| Fort Indiantown Gap | March 25, 2019
Fire Department protects and serves the Fort Indiantown Gap community (Photo by Sgt. Shane Smith)
FORT INDIANTOWN GAP, Pa. – Each year throughout the United States fires kill or injure thousands and destroy billions of dollars in property. But the individuals training, working and living here on post can rest easy knowing that a department of highly capable firefighters is working day and night to ensure the safety of the installation as a whole.
The department provides 24 hour emergency services, seven days a week to Fort Indiantown Gap personnel and property. Utilizing fire vehicles and installed fire protection systems, its firefighters control, neutralize, mitigate, or extinguish any fire or emergency situation that occurs on installation property.
The Fort Indiantown Gap Fire & Emergency Services section provides a much broader range of services to the community than what most may expect. Such services include structural fire protection, aircraft rescue firefighting, wildland emergency fire response, emergency medical services, confined space rescue, operations-level hazardous materials response, a variety of fire prevention services, and rescue services including vehicle extrication and search and water rescue.
Chief Donald Wilson, Fort Indiantown Gap’s fire chief, describes the importance of having an on-post fire department.
“Fort Indiantown Gap is as big as some municipalities. To put it in perspective, the installation has its own water department, sewer department, electric company, phone and cable companies, airport and even private residences,” said Wilson. “It’s also the top National Guard training center in the country, so there’s a lot of throughput here. It’s really its own community.”
The installation also has on-post ammunition storage sites, fuel storage sites and aviation facilities.
“It’s because of factors such as these that there’s required response times that we must meet. For an aircraft-related incident there’s a response time of just three minutes,” explained Wilson. “Incidents such as these that require such rapid responses are one of the main reasons an on-post fire department is so necessary. It wouldn’t be possible to do what’s expected of us without being stationed so nearby, ready to respond when needed.”
In addition to being responsible for the protection of an entire installation, the Fort Indiantown Gap Fire & Emergency Services section also has mutual aid agreements with five surrounding fire stations.
“Currently there’s a statewide crisis in manning for the volunteer fire service,” said Wilson. “Sometimes neighboring fire departments will request our assistance and we’re happy to provide support when possible, and they’ll do the same for us when we have a major incident here and need additional resources.”

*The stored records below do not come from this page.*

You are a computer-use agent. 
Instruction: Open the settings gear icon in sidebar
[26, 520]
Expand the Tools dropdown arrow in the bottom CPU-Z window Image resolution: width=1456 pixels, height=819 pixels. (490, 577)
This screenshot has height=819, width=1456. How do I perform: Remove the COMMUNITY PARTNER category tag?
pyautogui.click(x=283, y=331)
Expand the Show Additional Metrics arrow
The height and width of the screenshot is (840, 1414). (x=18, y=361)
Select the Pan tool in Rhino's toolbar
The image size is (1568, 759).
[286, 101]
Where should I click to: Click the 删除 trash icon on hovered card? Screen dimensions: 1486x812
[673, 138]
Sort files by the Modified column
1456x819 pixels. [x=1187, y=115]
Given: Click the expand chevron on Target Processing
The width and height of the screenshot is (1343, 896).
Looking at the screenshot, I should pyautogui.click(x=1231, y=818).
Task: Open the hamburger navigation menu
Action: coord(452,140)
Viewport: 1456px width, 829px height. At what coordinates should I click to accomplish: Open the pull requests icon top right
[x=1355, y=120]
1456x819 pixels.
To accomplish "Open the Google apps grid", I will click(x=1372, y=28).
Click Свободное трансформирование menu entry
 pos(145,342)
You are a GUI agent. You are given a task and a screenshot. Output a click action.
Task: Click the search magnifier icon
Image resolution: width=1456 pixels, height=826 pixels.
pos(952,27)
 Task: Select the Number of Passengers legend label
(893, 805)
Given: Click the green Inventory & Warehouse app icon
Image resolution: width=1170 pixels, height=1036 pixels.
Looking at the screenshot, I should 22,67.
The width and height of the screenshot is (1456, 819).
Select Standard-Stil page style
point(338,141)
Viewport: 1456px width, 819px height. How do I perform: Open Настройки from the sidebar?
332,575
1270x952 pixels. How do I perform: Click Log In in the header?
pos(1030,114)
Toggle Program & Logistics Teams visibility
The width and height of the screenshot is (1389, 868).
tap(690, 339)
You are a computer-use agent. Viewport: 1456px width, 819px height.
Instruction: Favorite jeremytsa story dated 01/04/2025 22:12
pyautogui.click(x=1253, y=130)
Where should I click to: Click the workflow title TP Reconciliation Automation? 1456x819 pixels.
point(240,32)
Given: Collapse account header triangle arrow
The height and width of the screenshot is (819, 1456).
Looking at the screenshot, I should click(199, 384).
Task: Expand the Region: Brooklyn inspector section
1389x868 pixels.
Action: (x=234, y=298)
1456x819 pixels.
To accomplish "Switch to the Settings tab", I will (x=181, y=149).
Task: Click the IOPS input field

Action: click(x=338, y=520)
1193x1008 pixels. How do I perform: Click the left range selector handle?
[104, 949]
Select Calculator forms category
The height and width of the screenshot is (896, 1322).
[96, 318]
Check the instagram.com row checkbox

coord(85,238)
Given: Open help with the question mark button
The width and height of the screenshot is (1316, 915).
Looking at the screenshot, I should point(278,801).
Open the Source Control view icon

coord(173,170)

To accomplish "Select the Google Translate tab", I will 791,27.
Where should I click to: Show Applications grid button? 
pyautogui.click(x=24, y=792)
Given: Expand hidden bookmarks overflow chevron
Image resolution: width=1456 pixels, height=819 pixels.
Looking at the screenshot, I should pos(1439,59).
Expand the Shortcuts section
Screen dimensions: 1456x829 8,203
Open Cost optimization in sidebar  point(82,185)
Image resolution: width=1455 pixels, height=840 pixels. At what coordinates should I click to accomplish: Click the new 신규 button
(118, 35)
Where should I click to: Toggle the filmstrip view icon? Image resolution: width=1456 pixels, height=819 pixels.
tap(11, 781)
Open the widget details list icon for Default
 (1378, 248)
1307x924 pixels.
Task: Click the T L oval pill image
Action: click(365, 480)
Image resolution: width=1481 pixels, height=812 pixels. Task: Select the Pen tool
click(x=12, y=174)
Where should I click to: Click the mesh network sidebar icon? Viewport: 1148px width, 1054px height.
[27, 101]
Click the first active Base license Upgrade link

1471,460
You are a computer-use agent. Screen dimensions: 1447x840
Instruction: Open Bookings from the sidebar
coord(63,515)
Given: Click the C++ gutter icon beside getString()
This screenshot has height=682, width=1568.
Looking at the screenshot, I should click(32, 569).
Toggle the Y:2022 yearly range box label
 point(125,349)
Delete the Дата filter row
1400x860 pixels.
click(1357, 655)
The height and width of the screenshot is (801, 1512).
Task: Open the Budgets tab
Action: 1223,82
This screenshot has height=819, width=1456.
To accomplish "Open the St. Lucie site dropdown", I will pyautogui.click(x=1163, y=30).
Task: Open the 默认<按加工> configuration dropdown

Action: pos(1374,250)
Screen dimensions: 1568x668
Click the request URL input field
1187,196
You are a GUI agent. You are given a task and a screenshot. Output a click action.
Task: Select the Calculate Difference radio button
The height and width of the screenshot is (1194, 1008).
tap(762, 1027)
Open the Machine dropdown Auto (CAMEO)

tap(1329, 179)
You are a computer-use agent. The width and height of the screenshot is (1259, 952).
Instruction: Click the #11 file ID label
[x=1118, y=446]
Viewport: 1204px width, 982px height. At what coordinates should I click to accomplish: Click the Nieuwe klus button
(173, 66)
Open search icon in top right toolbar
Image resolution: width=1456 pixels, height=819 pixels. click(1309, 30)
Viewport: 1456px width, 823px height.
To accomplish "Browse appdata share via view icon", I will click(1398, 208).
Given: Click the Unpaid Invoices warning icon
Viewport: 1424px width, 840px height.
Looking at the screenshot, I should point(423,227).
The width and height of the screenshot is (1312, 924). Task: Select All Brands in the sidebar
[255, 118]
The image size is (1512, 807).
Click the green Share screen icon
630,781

In 2018 the department responded to more than 500 service calls, a significant increase from the previous year. Fifty of those calls resulted in responses to actual fires, while approximately 170 were rescue or EMS-related.
“There’s a lot of change coming in the next few years that we’re excited for,” Wilson said. “The National Guard Bureau has reviewed our installation status reports and risk assessments, and determined that we need more equipment to continue to perform our mission successfully. They’ve approved additional equipment for us, so we should be seeing a handful of new vehicles headed our way in the future.”
Currently, the department is utilizing ten vehicles with various capabilities to accomplish its mission. This includes two crash trucks primarily used for aircraft incidents, two fire engines most commonly used for structure fires and automotive accidents, and a brush truck used to respond to wildland and grass fires. Other vehicles at the department’s disposal include a hazardous materials response trailer, two rescue boats used for water rescue operations, and two additional four-wheeled utility vehicles often used for EMS missions and woodland search and rescues.
“But it’s not just the equipment at our disposal, it’s the people making use of that equipment that truly impacts the overall success of our mission,” Wilson stated. “We currently have 15 firefighters on staff, myself excluded. This is the hardest working group of guys I’ve ever worked alongside – they’re truly an incredible team.”
According to Chief Wilson, the state of Pennsylvania has a voluntary firefighter certification program. Of all the fire departments across the commonwealth, less than one percent of those departments have every single one of their firefighters certified.
“This department is part of that one percent, and I’m extremely proud of my team for that,” Wilson boasted with a grin. “They’re an incredible bunch of firefighters and I can honestly say I’d put these guys up against any task and have confidence that they’d get the job done.”
The Fort Indiantown Gap Fire & Emergency Services section is proactive and progressive. The ever-changing and dynamic environment of emergency services presents many complex and demanding challenges to emergency service personnel.
“At the end of the day our job is to provide services that protect the lives of the individuals here at Fort Indiantown Gap,” Wilson stated. “The unique thing about that is it’s not just Soldiers we’re protecting. There’s also Airmen, federal employees, state employees, the general public passing through or visiting the post, veterans, you name it. We strive to give them all the best services possible to protect them from fires, disasters and accidents. We’re really a one stop shop: an all-hazards agency. It’s our job and we love it.”